Nós temos como política sempre dialogar, inclusive, e principalmente, com o discordante. Banimos apenas aqueles que apresentam comentários de ódio, ou que fogem das regras do próprio Facebook. Não nos preocupamos em trazer pessoas, elas vêm naturalmente. Mas a resposta para “como dialogar” é simples e vale para todos os casos: memes.
A imprensa tradicional busca estratégias de interação com o público nas redes. Uso de gírias, emojis e pautas específicas para web, com o objetivo de conseguir likes e compartilhamentos. Gostaria que vocês comentassem sobre como o uso dessas estratégias pode camuflar o teor manipulador da grande mídia.
Não achamos que a utilização de linguagens informais e pops ajudem de nenhuma forma a camuflar manipulações. A linguagem é meio, a manipulação é fim.
Recentemente surgiu uma página no Facebook chamada “Caneta Desesquerdizadora”, na qual se vê uma série de clichês ideológicos usados para justificar uma cultura excludente e de ódio. Com menos de um mês de existência, atingiu uma quantidade de curtidas próxima a de vocês, que estão na rede desde maio. Como enxergam essa ampla adesão a essa página? Entendem que a Caneta Desesquerdizadora é uma resposta à repercussão de vocês?
Certamente é. Estudaram bem o nosso case, e copiaram de maneira efetiva. A forma de interação, a construção do discurso, a estética, a identidade visual, a mesma estratégia de interação, porém eles desvirtuaram a utilização da ferramenta. Eles usam a página como forma de divulgação direta de instituições políticas. Articularam com veículos de grande mídia, já que no segundo dia da página deles havia uma matéria da Veja com divulgação.
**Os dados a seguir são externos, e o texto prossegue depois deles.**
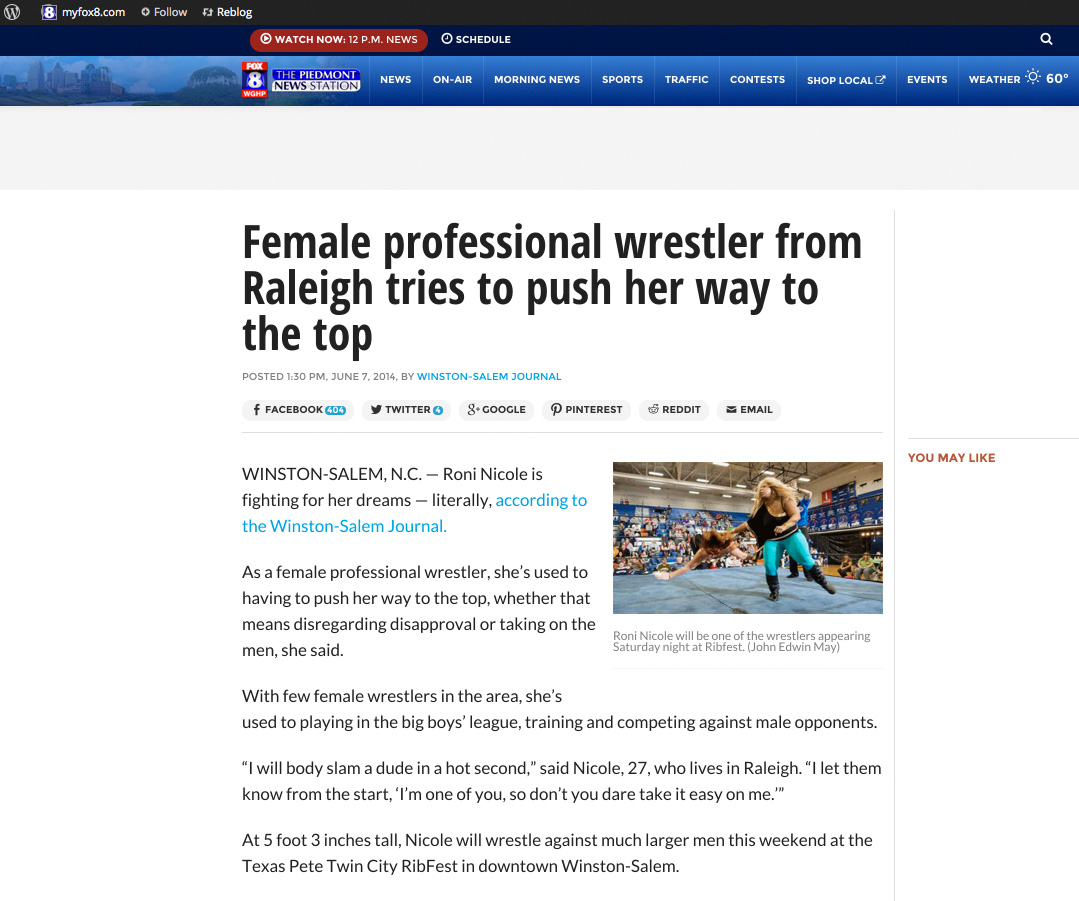Image resolution: width=1079 pixels, height=901 pixels.
Task: Click Winston-Salem Journal byline link
Action: pos(489,377)
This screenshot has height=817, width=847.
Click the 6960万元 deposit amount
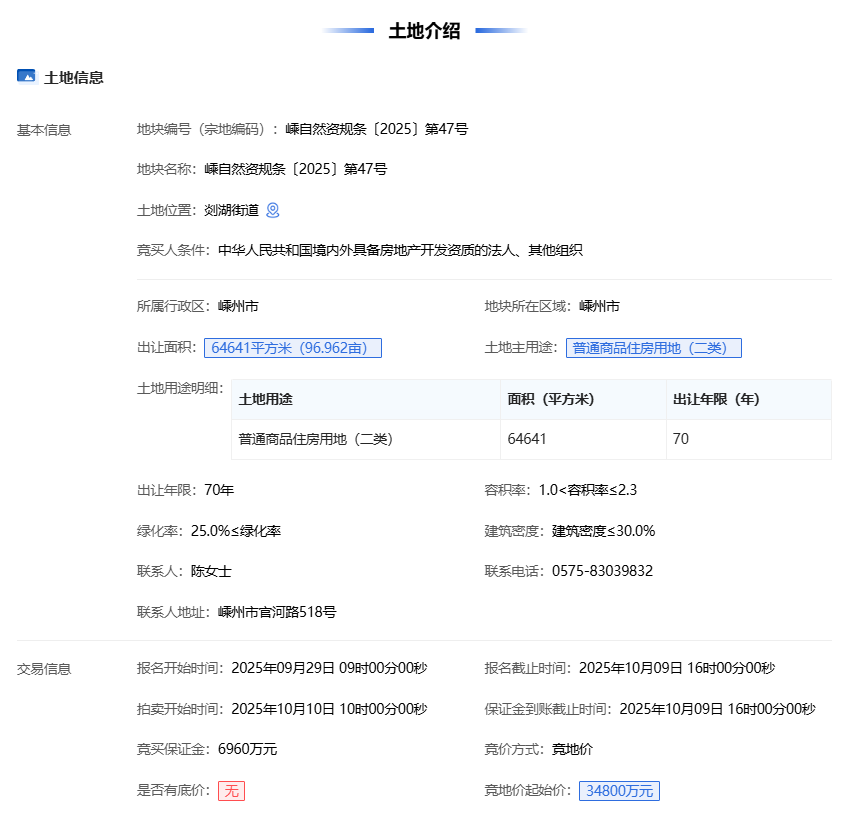(x=247, y=749)
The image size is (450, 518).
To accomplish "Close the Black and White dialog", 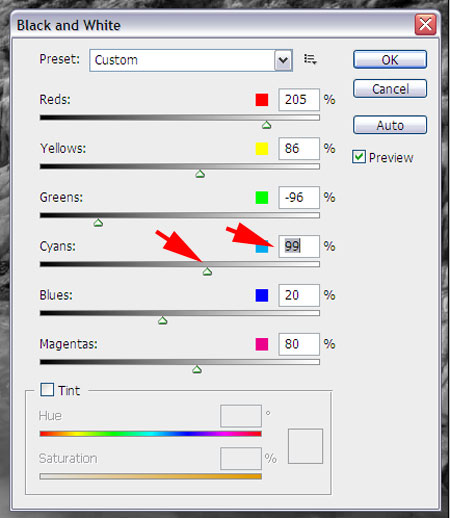I will (x=425, y=24).
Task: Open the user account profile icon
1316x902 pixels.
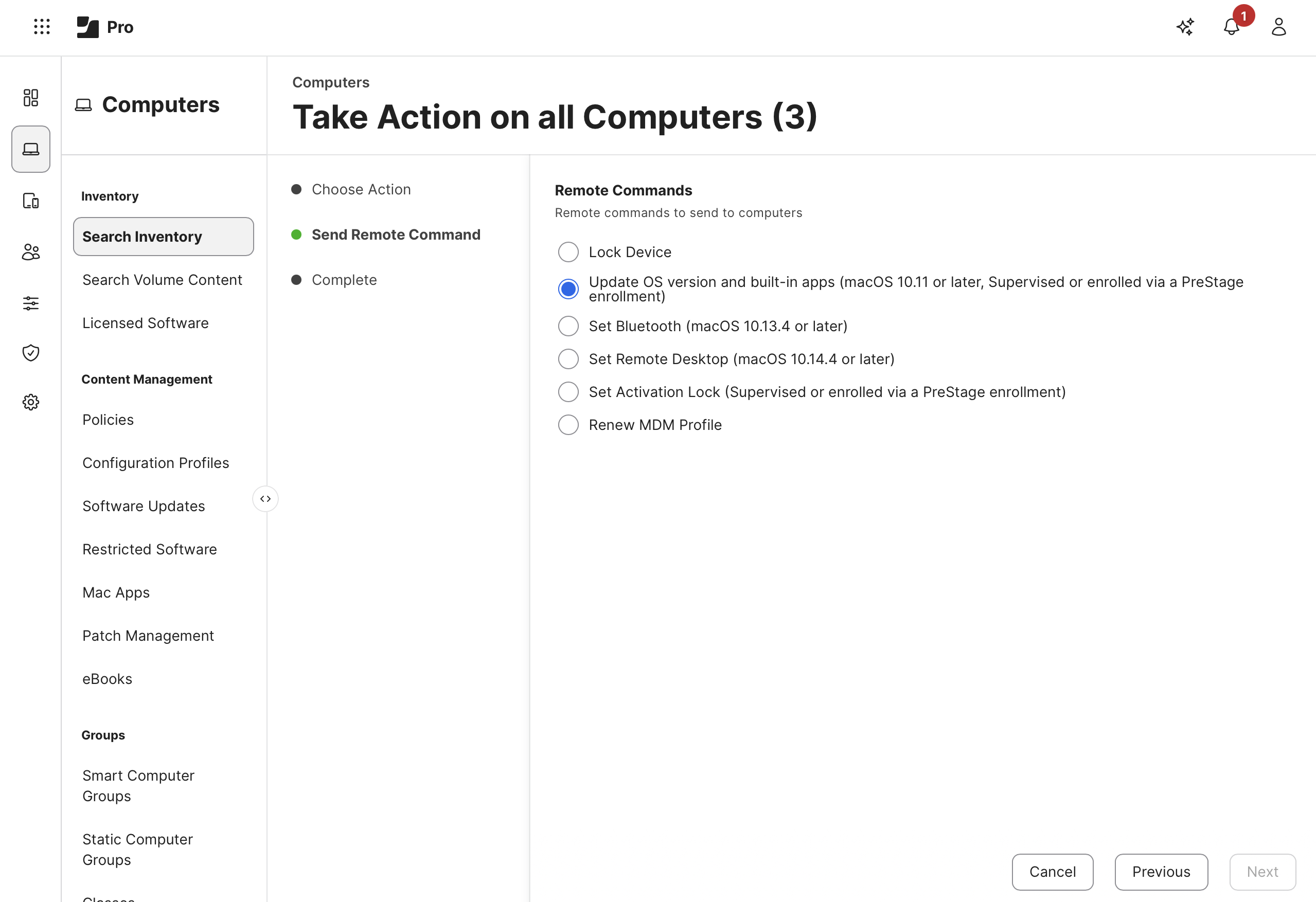Action: click(1278, 27)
Isso explica o crescimento explosivo juntamente com pegar a onda do nosso trendsetter e surfar nela. A ampla adesão deles se dá pelo discurso simples e senso comum, sem nenhum aprofundamento na análise da narrativa e da semiótica. Não há uma preocupação com o debate sobre a comunicação, diferente do que anunciam como objetivo. É apenas o que será facilmente viralizado para inflar a propaganda das instituições que eles divulgam logo após.
Vocês lucram financeiramente de alguma forma com a página? Se sim, como?
Não, pelo contrário, estamos gastando bastante dinheiro com pacotes pré-pagos de internet móvel para manter a atualização constante. #Manda3G
Como as pessoas que desejam sugerir postagens a vocês podem entrar em contato? Devem sugerir apenas a postagem ou já mandar junto uma interpretação do erro contido na notícia?
Como preferirem. Há casos que mandam a matéria e pedem para que nós analisemos. Há casos que enviam pronto e redondo para postagem e há também os casos de sugestão que não se sustentam, esses nós explicamos geralmente onde está o problema. Pode ser de apuração, pode ser análise, pode ser pauta repetida ou qualquer outro fator.